Key projects and tools
The clearest deployed engineering example is AIDA (Active Inference-Based Design Agent for Audio Processing), which interacts with users to iteratively design personalized audio processing algorithms — equalization, compression, effects chains — by maintaining a generative model linking parameter settings to perceived sound quality and selecting parameter adjustments that minimize expected free energy across epistemic and pragmatic value. The Centre for Music in the Brain at Aarhus University (Vuust's group) anchors the rhythm-and-groove literature. The report also points to reusable empirical assets: syncopation/beat-tracking paradigms with EEG phase-coherence measures, Nguyen's melodic-prediction datasets, and the harmonic-dependency EEG dataset used for the theta-power model — all candidates for fitting or validating future active inference models of music.
Open problems
The report identifies no fully specified active inference architecture that integrates musical generative models, motor states, and affective preferences into explicit expected-free-energy policy selection — current studies (including the syncopated-tapping EEG work and AIDA) address pieces of this, not the whole agent.
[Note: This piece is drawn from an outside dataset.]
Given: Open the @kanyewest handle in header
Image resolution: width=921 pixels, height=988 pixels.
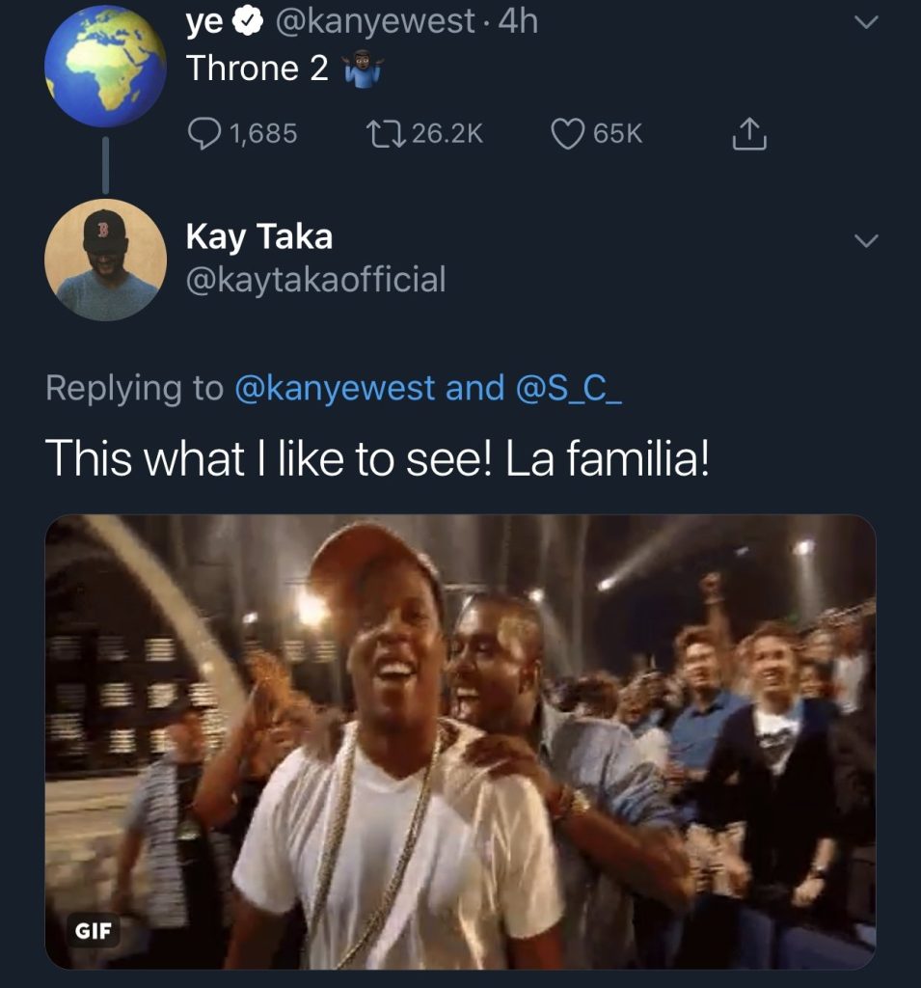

It calls for bridging single-trial neural measures with long-term learning, habituation, and preference change over days to years, and for multi-agent active inference models of improvisation and collective/ensemble musical behavior, which remain largely theoretical (drawing on Goldman's account of improvisation as a way of knowing). Clinically, the report says active inference offers a plausible mechanism for auditory hallucinations, tinnitus, hyperacusis, and music-based interventions in aging and Parkinson's gait training, but notes that controlled trials testing active-inference-informed interventions are lacking. On the engineering side, it flags scaling generative models from symbolic representations (MIDI, chord labels) to raw high-dimensional audio, and achieving real-time inference and policy selection, as unresolved technical challenges.
Reference Backbone
Karl J. Friston (2010). The free-energy principle: a unified brain theory? Nature Reviews Neuroscience. DOI: 10.1038/nrn2787. Thomas Parr, Giovanni Pezzulo, Karl J. Friston (2022). Active Inference: The Free Energy Principle in Mind, Brain, and Behavior. MIT Press. Giovanni Pezzulo, Francesco Rigoli, Karl J. Friston (2017). Active Inference, homeostatic regulation and adaptive behavioural control. Progress in Neurobiology. DOI: 10.1016/j.pneurobio.2017.08.001. Christopher L. Buckley, Chang Sub Kim, Simon McGregor, Anil K. Seth (2017). The free energy principle for action and perception: A mathematical review. Journal of Mathematical Psychology. DOI: 10.1016/j.jmp.2017.09.004.